Anche le sentenze, quelle che fanno più notizia, sembrano influire sull’utilizzo della parola mafia: è come  se la dimensione del giudizio penale autorizzasse o meno a parlare di mafia, addirittura mettendone in discussione la stessa esistenza e derubricandola a organizzazione vagamente strutturata di malavita di basso rango.
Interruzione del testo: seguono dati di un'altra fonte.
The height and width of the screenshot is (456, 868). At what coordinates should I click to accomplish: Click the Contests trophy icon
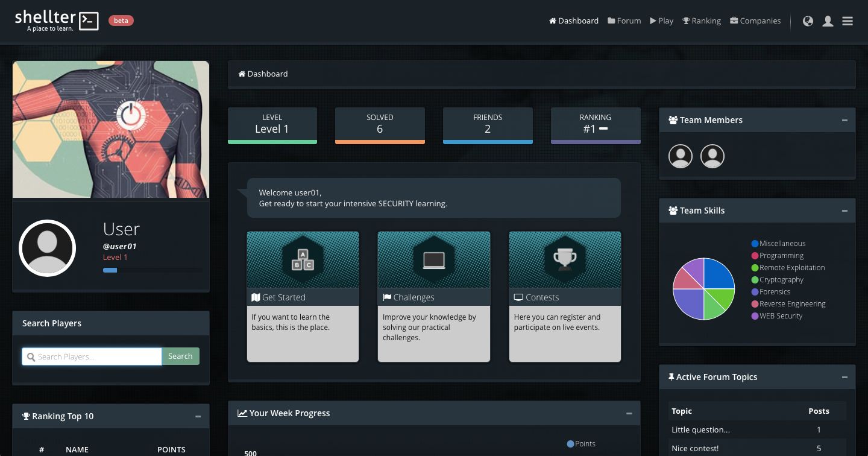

Oggi ricorre il 45esimo anniversario della barbara uccisione (per mano mafiosa!) di Peppino Impastato, il rivoluzionario e giornalista, nonché militante politico ,che proprio sull’utilizzo di una comunicazione diretta , senza fronzoli, ironica e graffiante al punto giusto, aveva messo a punto una delle sue armi più potenti nella lotta alla mafia, rappresentata da Don Tano (Seduto) Badalamenti in quel di Cinisi, lo stesso  mafioso che lo condannerà a morte il 9 maggio del 1978.
I neologismi coniati da Peppino Impastato a Radio Aut, attorno alla parola Mafia, hanno fatto la storia: “Mafiopoli” una per tutte! Onda pazza, la sua trasmissione , andava in onda ogni venerdì sera condotta dallo stesso Peppino con accanto ora questo ora quel compagno a fargli da spalla. In Onda pazza Peppino oltre a non risparmiare la denunzia dei misfatti della mafia sublimava la sua capacità di satira facendo dell'ironia l'arma principale.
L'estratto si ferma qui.